- Poster
- Directed by: K. Balachander
- Screenplay by: K. Balachander
- Story by: K. V. R. Acharya
- Produced by: G. N. Velumani
- Starring: Sivaji Ganesan K. R. Vijaya
- Cinematography: N. Balakrishnan
- Edited by: N. R. Kittu
- Music by: K. V. Mahadevan
- Production company: Navarathna Films
- Release date: 27 June 1970;
- Running time: 166 minutes
- Country: India
- Language: Tamil

= Ethiroli =

1970 film by K. Balachander

Ethiroli (/ta/ ) is a 1970 Indian Tamil-language legal drama film, directed by K. Balachander. The film stars Sivaji Ganesan and K. R. Vijaya. It was released on 27 June 1970.

== Plot ==

The story revolves around Advocate Shankar, who gives his daughter seven principles to follow. However, in a critical case that he takes up, Shankar ends up violating each principle, leading to misery in both his case and personal life. The film concludes with his daughter gifting him the same seven principles, which he intends to follow once again.

== Production ==
Edhiroli was the first and only collaboration between Balachander and Ganesan. This was Balachander's first collaboration with Sivakumar.

== Themes ==
Ethiroli revolves around the "moral decay of men".

== Soundtrack ==
The music was composed by K. V. Mahadevan, with lyrics by Vaali.

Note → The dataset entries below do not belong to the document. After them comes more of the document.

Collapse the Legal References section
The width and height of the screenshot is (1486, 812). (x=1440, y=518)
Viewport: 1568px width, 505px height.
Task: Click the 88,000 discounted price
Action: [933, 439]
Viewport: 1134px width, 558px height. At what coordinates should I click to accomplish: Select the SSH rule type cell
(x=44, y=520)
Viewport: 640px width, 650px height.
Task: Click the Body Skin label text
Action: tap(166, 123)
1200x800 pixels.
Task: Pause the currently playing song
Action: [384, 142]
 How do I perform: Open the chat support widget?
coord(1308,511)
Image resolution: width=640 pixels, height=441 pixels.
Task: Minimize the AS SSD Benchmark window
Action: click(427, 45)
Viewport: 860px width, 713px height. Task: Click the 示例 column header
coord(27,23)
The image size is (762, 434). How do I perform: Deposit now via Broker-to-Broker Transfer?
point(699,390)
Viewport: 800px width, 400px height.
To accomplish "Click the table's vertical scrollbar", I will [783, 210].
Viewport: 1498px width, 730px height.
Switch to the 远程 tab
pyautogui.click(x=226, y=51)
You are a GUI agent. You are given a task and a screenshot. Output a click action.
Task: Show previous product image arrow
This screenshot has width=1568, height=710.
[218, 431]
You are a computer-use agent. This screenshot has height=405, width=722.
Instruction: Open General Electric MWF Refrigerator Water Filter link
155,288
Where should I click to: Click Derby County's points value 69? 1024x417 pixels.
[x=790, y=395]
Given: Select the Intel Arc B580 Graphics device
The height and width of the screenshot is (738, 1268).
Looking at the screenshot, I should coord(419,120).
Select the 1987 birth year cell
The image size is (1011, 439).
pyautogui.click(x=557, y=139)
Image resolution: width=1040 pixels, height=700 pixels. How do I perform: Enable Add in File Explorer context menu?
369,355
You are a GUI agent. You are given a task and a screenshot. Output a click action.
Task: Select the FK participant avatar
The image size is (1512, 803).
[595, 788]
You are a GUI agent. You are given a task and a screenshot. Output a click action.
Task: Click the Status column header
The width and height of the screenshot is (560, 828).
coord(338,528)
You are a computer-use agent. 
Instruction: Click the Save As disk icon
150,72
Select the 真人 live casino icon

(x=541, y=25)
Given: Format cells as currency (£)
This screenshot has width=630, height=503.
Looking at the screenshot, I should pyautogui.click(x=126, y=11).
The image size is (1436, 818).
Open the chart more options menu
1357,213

| Song | Singers | Length |
|---|---|---|
| "Kalyanam Kalyanam" | A. L. Raghavan, L. R. Eswari | 04:04 |
| "Kunguma Chimizh" | T. M. Soundararajan, L. R. Eswari | 04:10 |
| "Maraththa Vachavan" | L. R. Eswari | 03:22 |
| "Rajavum Vanthituvar" | L. R. Eswari | 02:58 |
| "Unga Nalla Manasukku" | L. R. Eswari | 03:54 |

== Release and reception ==
Ethiroli was released on 27 June 1970. The Indian Express wrote, "this is quite a different movie. It makes a fairly successful and quite an interesting study of blackmailer and the blackmailed".